-------- PASSAGE GIVEN --------

[18:54:15] <daniel137> hi i need help to isntall one package on python
[21:17:13] <ianw> dstufft: fyi narrowing in on the pypi/fastly cdn issues which appear to be related to stale index files being served; currently working on details for bug reports @ https://etherpad.opendev.org/p/debugging-pypi-index-problems
[21:17:49] <ianw> somewhat in reference to https://discuss.python.org/t/any-chance-to-an-issue-tracker-for-pypi-org-operational-problems/5219
[21:18:06] <ianw> at least, the problems that inspired that thread :)
[21:18:40] <ianw> one question for anyone; we are seeing old index files served up, without a serial number
[21:19:21] <ianw> (the <!--SERIAL 8050067--> at the bottom of the page)
[21:19:52] <ianw> that may be a clue? does anyone know how recent an addition that was to the index.html files? was it a flag day when they were all regenerated? something else?

-------- DATA EXTRACT --------

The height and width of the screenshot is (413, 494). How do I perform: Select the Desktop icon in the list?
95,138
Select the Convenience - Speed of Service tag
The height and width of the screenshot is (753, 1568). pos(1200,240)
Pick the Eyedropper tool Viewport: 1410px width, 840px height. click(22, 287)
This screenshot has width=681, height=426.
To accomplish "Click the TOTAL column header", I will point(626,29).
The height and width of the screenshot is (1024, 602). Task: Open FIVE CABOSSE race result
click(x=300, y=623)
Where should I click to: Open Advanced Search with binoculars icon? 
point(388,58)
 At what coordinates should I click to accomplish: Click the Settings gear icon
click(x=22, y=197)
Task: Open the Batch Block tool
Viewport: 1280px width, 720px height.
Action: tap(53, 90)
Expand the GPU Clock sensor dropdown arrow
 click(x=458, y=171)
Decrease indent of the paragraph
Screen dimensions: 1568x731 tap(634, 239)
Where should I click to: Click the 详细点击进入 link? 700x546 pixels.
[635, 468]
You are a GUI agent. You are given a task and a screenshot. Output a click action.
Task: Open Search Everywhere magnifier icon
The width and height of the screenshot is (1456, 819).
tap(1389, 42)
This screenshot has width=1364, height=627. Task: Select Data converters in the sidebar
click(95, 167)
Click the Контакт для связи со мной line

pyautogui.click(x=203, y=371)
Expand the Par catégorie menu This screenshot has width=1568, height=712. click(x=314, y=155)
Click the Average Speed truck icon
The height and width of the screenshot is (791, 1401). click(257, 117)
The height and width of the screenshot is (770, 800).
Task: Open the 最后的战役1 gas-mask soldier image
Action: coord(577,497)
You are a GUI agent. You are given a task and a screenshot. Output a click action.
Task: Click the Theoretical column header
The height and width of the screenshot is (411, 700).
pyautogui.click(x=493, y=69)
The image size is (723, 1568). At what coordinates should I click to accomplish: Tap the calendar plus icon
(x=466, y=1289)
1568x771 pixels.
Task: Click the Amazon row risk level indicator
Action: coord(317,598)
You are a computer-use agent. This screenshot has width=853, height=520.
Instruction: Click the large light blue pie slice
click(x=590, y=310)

--------

THE TASK — Carry on the chat log about stale PyPI index files from its last line. None of the material is needed here.

SOLVED EXERCISE —
[21:34:44] <dstufft> ianw: there was no flag day when we regenerated, because our infra doesn't "generate" like that, our oriign servers render the templates as part of the request / response cycle, so we deployed that and just as stuff fell out of the cache it hit the origin servers again and got an updated value
[21:35:19] <dstufft> ianw: FWIW not having that tag might not mean that it was a stale CDN cache, we also have our own bandersnatch mirror, and if fetching from PyPI fails, it'll fall back to fetching from that mirror
[21:35:41] <dstufft> and I don't think that mirror has the serial comment
[21:37:05] <dstufft> ianw: are you all using nginx? or is that server header from us
[21:37:22] <cooperlees> fwiw - I've wanted to update pypi's bandersnatch, but wanted a test box first. It's a large jump in versions
[21:37:53] <cooperlees> And I was going to ansible it all
[21:38:43] <dstufft> I could very much believe that our old and largely ignored bandersnach install is doing something funky :)
[21:39:00] <cooperlees> and the ultimate goal of moving the mirror to s3 from *insert aws posix network mount thingy*
[21:39:29] <cooperlees> techalchemy's been promising me s3 support to bandersnatch for a long time now :P
[21:39:40] <ianw> dstufft: ... interesting ok. we're putting together a bug report as we speak at that etherpad
[21:40:44] <dstufft> there's an argument that soon we're going to hit diminshing returns with the mirror TBH
[21:41:10] <dstufft> As part of the TUF work, I think we're moving to pregenerating the /simple/ pages and storing them in an object store
[21:41:16] <cooperlees> If that's the case then I'll do nothing :)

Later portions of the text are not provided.